*What to produce*. Using the listing, copy each whole line that features "will".
Segment Start: Records supplied
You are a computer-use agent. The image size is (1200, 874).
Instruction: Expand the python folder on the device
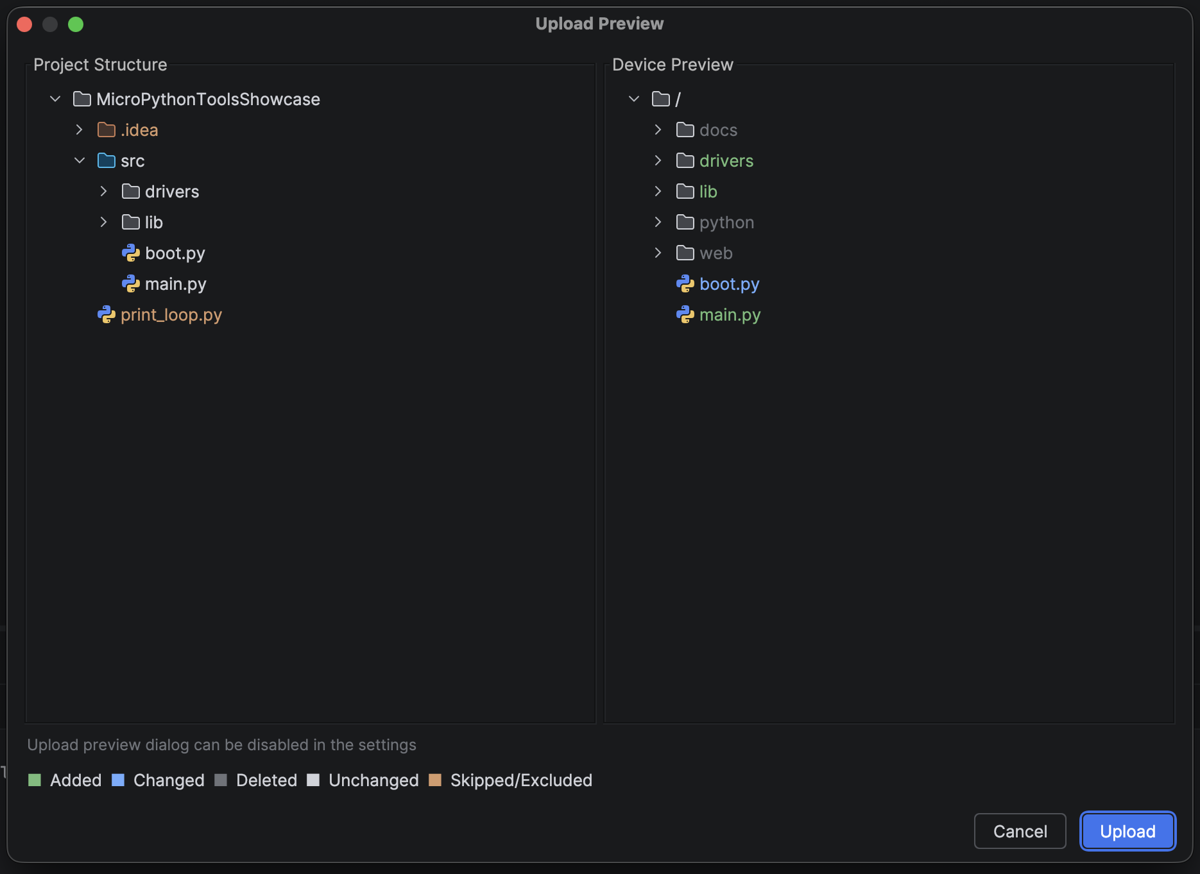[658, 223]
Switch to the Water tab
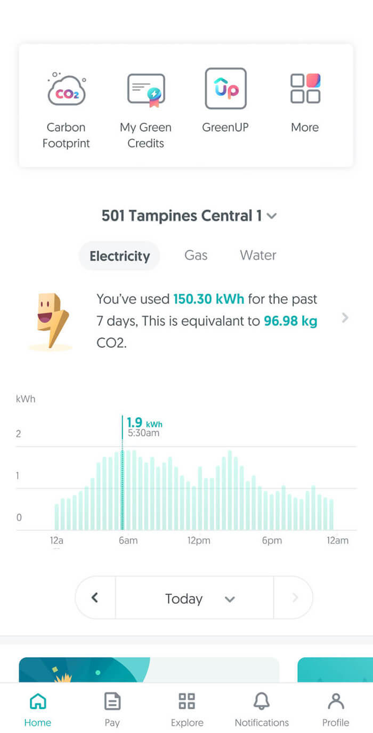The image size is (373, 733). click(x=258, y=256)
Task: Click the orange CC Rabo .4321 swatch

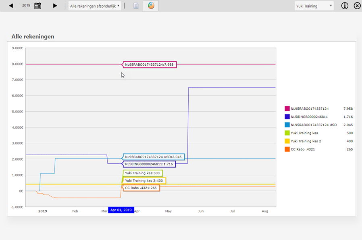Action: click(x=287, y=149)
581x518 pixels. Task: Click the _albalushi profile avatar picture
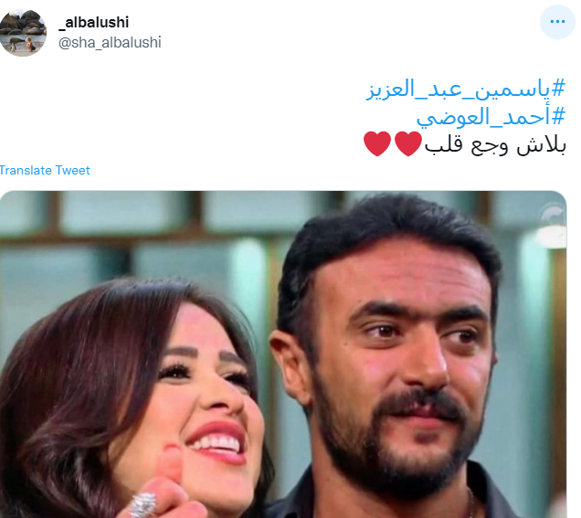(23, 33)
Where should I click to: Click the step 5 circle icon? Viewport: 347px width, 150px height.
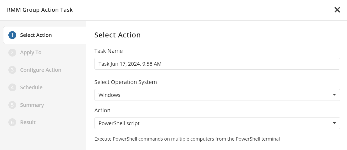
Segment End: Records supplied
Segment Start: Records supplied
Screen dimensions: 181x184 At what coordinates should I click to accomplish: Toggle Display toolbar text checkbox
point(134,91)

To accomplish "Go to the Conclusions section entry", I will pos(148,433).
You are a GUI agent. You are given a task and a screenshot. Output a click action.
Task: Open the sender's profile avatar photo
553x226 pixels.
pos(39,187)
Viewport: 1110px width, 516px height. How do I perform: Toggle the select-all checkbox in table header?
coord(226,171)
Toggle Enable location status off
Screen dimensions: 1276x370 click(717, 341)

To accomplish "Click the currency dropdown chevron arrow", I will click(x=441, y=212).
Segment End: Records supplied
*Reply*.
To accomplish "Go to the Conclusions section entry", I will pos(148,433).
To accomplish "Click the currency dropdown chevron arrow", I will click(x=441, y=212).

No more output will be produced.